On the morning of May 25, 1979, six-year-old Etan Patz walked the two streets of his house to his bus stop in Manhattan. It was the first time he went there alone before school, and the last day his parents would never see him. It’s because someone kidnapped Etan during this walk. In his efforts to find him, Etan became one of the first missing children to appear on cartons of milk.
Julie and Stanley Patz did not realize that her son was missing until later that day, when he did not return from Independence Plaza school. They soon learned that he had not been in his freshman class that day or even taken the bus that morning, and called the police. Etan’s disappearance led to nationwide research that was only resolved in 2017, when Pedro Hernandez was found guilty of the kidnapping and murder.
Etan was among the first non-celebrity missing children to attract national attention, as JonBenét Ramsey would do in 1996. In the early 1980s, Etan’s face appeared on milk cartons across the country, encouraging people to contact the authorities if they had seen it. . The Etan case also led President Ronald Reagan to declare May 25 as National Missing Children Day in 1983 and played a role in the founding of the National Center for Missing and Exploited Children.
In the decades following Etan’s disappearance, there have been false confessions, false leads and even young men who have come to Patz’s door claiming to be Etan. For a long time, investigators suspected Jose Ramos of kidnapping him. Ramos was a friend of Etan’s former baby-sitter, who was convicted of child sexual abuse in the 1980s. But investigators could never confirm that Ramos was guilty. In 2000, authorities declared Etan legally dead, and the case became cold.

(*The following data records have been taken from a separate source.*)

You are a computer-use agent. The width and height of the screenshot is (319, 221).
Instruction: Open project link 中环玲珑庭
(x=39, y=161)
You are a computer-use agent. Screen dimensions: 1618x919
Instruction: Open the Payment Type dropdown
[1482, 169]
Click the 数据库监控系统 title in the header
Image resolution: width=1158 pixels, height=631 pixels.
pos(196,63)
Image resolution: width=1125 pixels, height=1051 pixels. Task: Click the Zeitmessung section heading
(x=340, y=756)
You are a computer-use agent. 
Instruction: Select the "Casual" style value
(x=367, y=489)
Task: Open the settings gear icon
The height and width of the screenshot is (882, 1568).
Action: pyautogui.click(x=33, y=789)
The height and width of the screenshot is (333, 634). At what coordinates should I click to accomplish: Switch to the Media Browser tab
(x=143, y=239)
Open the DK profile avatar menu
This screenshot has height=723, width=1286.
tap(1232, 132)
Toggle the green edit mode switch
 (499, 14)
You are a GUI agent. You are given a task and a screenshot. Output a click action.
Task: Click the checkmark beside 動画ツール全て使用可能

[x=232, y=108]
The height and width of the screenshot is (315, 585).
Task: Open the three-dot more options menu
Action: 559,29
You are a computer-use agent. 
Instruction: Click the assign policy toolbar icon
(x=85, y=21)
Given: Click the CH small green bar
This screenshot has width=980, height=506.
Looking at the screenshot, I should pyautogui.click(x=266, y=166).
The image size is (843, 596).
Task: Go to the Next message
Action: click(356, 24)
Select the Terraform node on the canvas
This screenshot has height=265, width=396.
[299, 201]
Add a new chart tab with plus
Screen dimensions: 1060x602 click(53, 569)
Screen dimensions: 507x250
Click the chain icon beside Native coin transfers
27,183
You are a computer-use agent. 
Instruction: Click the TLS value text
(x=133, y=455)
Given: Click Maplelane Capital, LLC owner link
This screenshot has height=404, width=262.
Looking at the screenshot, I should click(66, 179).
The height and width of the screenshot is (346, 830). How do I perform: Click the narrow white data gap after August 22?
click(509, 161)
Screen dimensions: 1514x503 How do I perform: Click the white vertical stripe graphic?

Investigators reopened the case in 2010 and two years later, they dug the foundations of a house near Etan to look for clues. The excavation did not reveal anything, but media coverage led people to report new advice, one of which led investigators to the person they were looking for. This person was Pedro Hernandez, who was 18 years old and worked at the bodega near the Etan bus stop on the day of his disappearance.
Investigators discovered that in 1982, Hernandez admitted to an open church confessional that he had killed a young boy. His family knew about it and started to discuss it again when news of the excavation was seen. The police interviewed Hernandez and he confessed to luring Etan into the bodega and strangling him. He then put his body in a box and left it outside in a trash can a few blocks away.
Hernandez’s case in 2015 ended in trial because a juror was not convinced that he was guilty. As the defense had argued, this juror was concerned that Hernandez was mentally ill and that the police may have forced him to make a false confession. At his next trial in 2017, Hernandez was found guilty and sentenced to 25 years in prison for life at the federal prison.